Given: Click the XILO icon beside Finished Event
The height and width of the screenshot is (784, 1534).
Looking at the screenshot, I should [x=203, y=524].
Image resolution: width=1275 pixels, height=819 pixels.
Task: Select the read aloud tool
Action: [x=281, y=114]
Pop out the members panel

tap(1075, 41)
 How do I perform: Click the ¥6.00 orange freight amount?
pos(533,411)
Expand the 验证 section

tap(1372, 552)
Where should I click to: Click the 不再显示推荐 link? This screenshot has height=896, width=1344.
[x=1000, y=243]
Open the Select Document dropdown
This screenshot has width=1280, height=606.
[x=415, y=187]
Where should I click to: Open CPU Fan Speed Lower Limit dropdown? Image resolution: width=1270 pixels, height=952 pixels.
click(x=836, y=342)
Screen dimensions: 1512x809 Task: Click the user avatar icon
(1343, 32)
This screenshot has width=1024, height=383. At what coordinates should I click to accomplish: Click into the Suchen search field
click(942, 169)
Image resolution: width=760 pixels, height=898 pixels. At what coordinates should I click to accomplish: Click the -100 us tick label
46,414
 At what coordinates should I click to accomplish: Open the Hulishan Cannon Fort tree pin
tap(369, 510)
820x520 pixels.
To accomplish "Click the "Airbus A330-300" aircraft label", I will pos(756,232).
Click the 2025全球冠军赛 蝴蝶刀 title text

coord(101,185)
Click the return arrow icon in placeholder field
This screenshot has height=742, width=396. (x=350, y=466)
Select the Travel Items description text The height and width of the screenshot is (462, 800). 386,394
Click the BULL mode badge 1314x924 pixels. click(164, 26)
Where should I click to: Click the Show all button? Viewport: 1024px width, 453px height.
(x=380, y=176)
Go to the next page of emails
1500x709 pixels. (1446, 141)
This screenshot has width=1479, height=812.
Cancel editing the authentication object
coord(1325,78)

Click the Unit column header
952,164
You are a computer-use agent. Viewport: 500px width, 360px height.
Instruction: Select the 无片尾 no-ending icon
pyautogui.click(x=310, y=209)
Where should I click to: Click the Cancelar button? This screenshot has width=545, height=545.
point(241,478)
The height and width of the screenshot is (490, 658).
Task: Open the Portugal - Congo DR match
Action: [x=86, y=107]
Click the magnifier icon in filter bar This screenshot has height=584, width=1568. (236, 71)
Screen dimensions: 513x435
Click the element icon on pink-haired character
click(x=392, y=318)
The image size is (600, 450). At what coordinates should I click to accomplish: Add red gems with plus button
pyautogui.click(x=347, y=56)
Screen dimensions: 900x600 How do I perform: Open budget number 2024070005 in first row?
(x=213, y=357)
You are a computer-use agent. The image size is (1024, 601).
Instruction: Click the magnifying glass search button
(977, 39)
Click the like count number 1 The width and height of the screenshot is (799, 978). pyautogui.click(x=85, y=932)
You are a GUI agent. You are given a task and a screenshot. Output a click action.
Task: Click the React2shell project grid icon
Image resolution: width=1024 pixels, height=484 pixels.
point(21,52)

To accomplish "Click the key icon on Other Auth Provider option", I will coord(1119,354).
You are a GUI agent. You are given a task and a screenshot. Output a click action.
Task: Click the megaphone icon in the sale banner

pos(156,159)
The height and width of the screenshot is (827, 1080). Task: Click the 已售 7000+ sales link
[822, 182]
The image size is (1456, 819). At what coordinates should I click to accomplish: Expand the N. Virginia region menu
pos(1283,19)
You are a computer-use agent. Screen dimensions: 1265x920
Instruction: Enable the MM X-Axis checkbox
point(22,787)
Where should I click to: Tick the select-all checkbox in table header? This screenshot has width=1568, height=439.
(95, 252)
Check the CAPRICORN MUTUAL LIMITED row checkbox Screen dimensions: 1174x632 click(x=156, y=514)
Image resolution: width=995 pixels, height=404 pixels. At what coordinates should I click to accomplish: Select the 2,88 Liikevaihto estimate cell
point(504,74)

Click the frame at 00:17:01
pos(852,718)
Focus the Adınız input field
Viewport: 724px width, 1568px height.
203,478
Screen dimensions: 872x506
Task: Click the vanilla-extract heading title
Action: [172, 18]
==================================================
Exercise brief: Write out the items word for word, from the line containing "You are a computer-use agent. Viewport: 500px" through the line containing "I will coord(1119,354).", including both of those lines.

Solution to this task:
You are a computer-use agent. Viewport: 500px width, 360px height.
Instruction: Select the 无片尾 no-ending icon
pyautogui.click(x=310, y=209)
Where should I click to: Click the Cancelar button? This screenshot has width=545, height=545.
point(241,478)
The height and width of the screenshot is (490, 658).
Task: Open the Portugal - Congo DR match
Action: [x=86, y=107]
Click the magnifier icon in filter bar This screenshot has height=584, width=1568. (236, 71)
Screen dimensions: 513x435
Click the element icon on pink-haired character
click(x=392, y=318)
The image size is (600, 450). At what coordinates should I click to accomplish: Add red gems with plus button
pyautogui.click(x=347, y=56)
Screen dimensions: 900x600 How do I perform: Open budget number 2024070005 in first row?
(x=213, y=357)
You are a computer-use agent. The image size is (1024, 601).
Instruction: Click the magnifying glass search button
(977, 39)
Click the like count number 1 The width and height of the screenshot is (799, 978). pyautogui.click(x=85, y=932)
You are a GUI agent. You are given a task and a screenshot. Output a click action.
Task: Click the React2shell project grid icon
Image resolution: width=1024 pixels, height=484 pixels.
point(21,52)

To accomplish "Click the key icon on Other Auth Provider option", I will coord(1119,354).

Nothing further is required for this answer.